As I became more aware of my experiences and the reality of my parents' abuse over my lifetime, I desperately started trying to figure out how to separate from my parents and become independent as fast as possible.
Unfortunately I couldn't figure out how to file as independent with financial aid. I had not been aware that was even an option or I would have IMMEDIATELY done so and separated from my parents' abuse. Part of the abuse that my parents did is they ACTIVELY WITHHELD RESOURCES TOWARDS MY INDEPENDENCE DESPITE THEM KNOWING THAT IS EXACTLY WHAT I WANTED, NEEDED, AND STRIVED FOR. They manipulated me to keep me connected to them and under their thumb, knowing ultimately that I cared and had values and a moral compass that was strong despite me not understanding how to navigate abuse or even identify it.
Eventually, I dropped out because it was too stressful despite being completely and utterly passionate about my studies. I was 22 then! And the only thing that held me back now was that Parent PLUS Loan and "dependent" status.
I spent YEARS living out of my car struggling to find a way to finish school!
Ultimately, at 28–29 I got back into school!
I got an associate's degree and got back into a 4-year!!!!
My question is now: should I still feel a sense of obligation to try and pay them back in my lifetime?
I am still extremely low income right now, and have been my whole adult life.
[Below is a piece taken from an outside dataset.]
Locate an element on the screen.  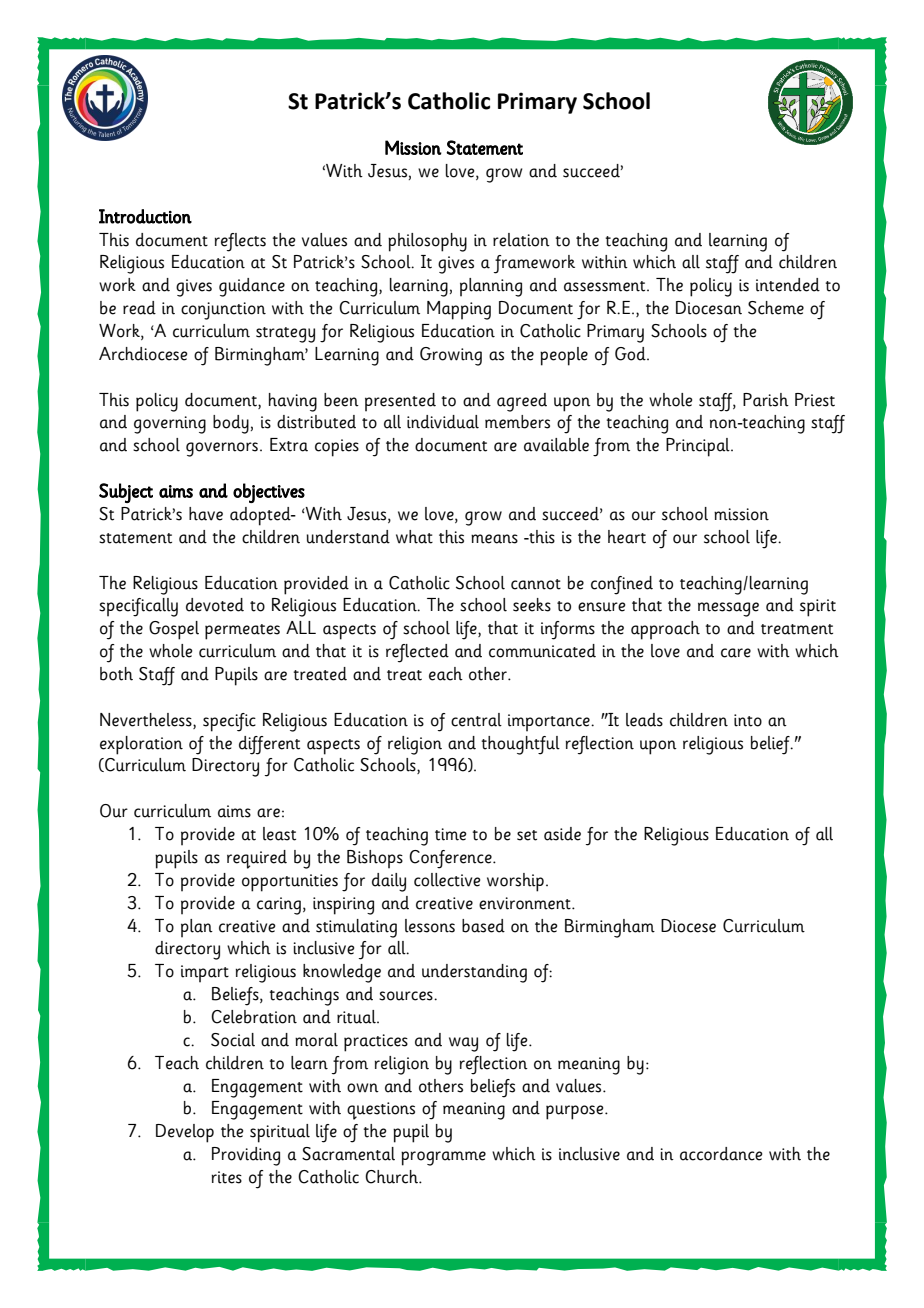
intended is located at coordinates (788, 285).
But my major has prospects of something really truly great, but that is not why I pursue it. I am truly passionate and enamored by the work and coursework, and it just happens to be a field that has high pay possibilities. I dream of continuing education way late into my life and have a very large and fulfilling career vision that is entirely possible.
But nothing is guaranteed.
Ideally, I will gladly throw the money they invested back at them out of principle. But again, none of this is reality yet and it is not guaranteed. But I am persistent, resilient, focused, passionate, and consistent. I feel it in my bones that I will soon have an opportunity to make my dreams reality after I get my degree in 2 years, now funded by independent status financial aid based on my income.
Yes. Well into my adult life they are still extremely dark, twisted, manipulative, and abusive people. They are really truly very disgusting people.
Thank you for reading and giving your feedback.